Integral check

1. Jul 19, 2009

mikemichiel

Hey i have this integral √1+y^2-(cothφ)ydy(with the square root on consisting of 1+y^2. I evaluated it but I just wanna you guys to check and see if you think its good. For the radical part I used a trig substitution y=tanφ
The integral of tanφ is
ln |sec x|
And for the (cothφ)y part I figured it would just be (cothφ)y^2/2 because the function is in terms of dy and I figured I just integrate with respect to y. So this gives me the final answer
ln |sec x|-(cothφ)y^2/2 for my final. Does this look good to you guys? My only concern about this is since my y=tanφ would I have to substitute it for the the y after the cothφ?
Or I might be thinking of this completely wrong. Need advice!!

2. Jul 19, 2009

rock.freak667

$$\int ( \sqrt{1+y^2} -y coth \phi) dy$$

For

$$\int \sqrt{1+y^2} dy$$

if y=tan$\theta$, then what is dy= ?
Then you will need to integrate more than tan$\theta$

3. Jul 19, 2009

mikemichiel

so my dy would be sec^2φ.
So if i plug that in il get
ln |sec x|-ycothφsec^2φ. So would i have to plug in my y=tanφ for my y in front of the cothφ? If not would it just be ln |sec x|-y^2/2cothφsec^2φ?

4. Jul 19, 2009

rock.freak667

Well firstly it is not wise to put the substituting variable as a symbol in the the integrand.

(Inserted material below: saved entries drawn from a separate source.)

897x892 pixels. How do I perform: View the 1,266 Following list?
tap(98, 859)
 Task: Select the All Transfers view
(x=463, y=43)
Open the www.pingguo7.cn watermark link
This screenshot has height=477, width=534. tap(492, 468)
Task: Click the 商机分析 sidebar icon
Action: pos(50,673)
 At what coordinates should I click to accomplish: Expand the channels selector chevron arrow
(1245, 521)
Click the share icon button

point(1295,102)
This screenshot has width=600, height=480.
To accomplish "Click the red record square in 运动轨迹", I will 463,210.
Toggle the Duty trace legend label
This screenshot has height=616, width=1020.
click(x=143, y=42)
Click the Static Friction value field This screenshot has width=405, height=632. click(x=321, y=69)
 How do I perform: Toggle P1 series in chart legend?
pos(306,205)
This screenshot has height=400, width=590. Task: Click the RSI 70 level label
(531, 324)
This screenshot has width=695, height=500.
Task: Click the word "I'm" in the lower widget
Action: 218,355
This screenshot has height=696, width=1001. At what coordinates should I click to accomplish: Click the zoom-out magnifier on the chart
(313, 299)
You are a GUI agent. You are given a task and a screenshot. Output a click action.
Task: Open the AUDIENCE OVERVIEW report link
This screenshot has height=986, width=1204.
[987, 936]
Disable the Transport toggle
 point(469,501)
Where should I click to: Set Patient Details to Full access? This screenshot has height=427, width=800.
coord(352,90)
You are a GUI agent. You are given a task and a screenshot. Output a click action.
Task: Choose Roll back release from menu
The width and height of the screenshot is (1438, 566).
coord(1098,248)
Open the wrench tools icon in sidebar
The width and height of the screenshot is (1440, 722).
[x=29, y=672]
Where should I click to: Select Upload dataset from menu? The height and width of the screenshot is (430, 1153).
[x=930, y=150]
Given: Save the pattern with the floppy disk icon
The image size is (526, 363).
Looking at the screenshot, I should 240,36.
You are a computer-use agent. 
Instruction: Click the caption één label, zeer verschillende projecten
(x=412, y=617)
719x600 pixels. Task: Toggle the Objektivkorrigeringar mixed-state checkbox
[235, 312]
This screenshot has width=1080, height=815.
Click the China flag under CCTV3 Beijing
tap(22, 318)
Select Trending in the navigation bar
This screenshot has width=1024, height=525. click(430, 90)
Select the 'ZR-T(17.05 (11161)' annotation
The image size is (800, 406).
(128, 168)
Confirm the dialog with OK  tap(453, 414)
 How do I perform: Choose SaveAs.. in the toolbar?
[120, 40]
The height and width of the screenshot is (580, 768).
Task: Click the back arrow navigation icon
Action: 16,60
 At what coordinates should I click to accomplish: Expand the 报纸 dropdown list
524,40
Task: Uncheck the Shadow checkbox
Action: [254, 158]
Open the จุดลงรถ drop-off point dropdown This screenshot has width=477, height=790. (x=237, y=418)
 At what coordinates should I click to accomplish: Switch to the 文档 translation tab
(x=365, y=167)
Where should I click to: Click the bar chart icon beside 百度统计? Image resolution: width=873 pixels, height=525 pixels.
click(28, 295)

So if you put y=tan$\theta$, use $\theta$ as the new variable and not $\phi$

In your original post, -(cothφ)y2/2 this part is correct. It is the first anti-derivative that is wrong.

so back to it now. Yes dy= sec$^2 \theta \ d\theta$

$$\int \sqrt{1+y^2} dy \equiv \int (\sqrt{1+tan^2\theta} )sec^2\theta d\theta$$

Now do you know an identity for $1+tan^2 \theta$ ?

5. Jul 20, 2009

mikemichiel

yes it would be sec^2φ. Then I would square that and it would become secφ then multiply it be the sec^2φ I had for my dy. So im basically integrating sec^3φ?

6. Jul 20, 2009

rock.freak667

yep.

7. Jul 20, 2009

thanks!!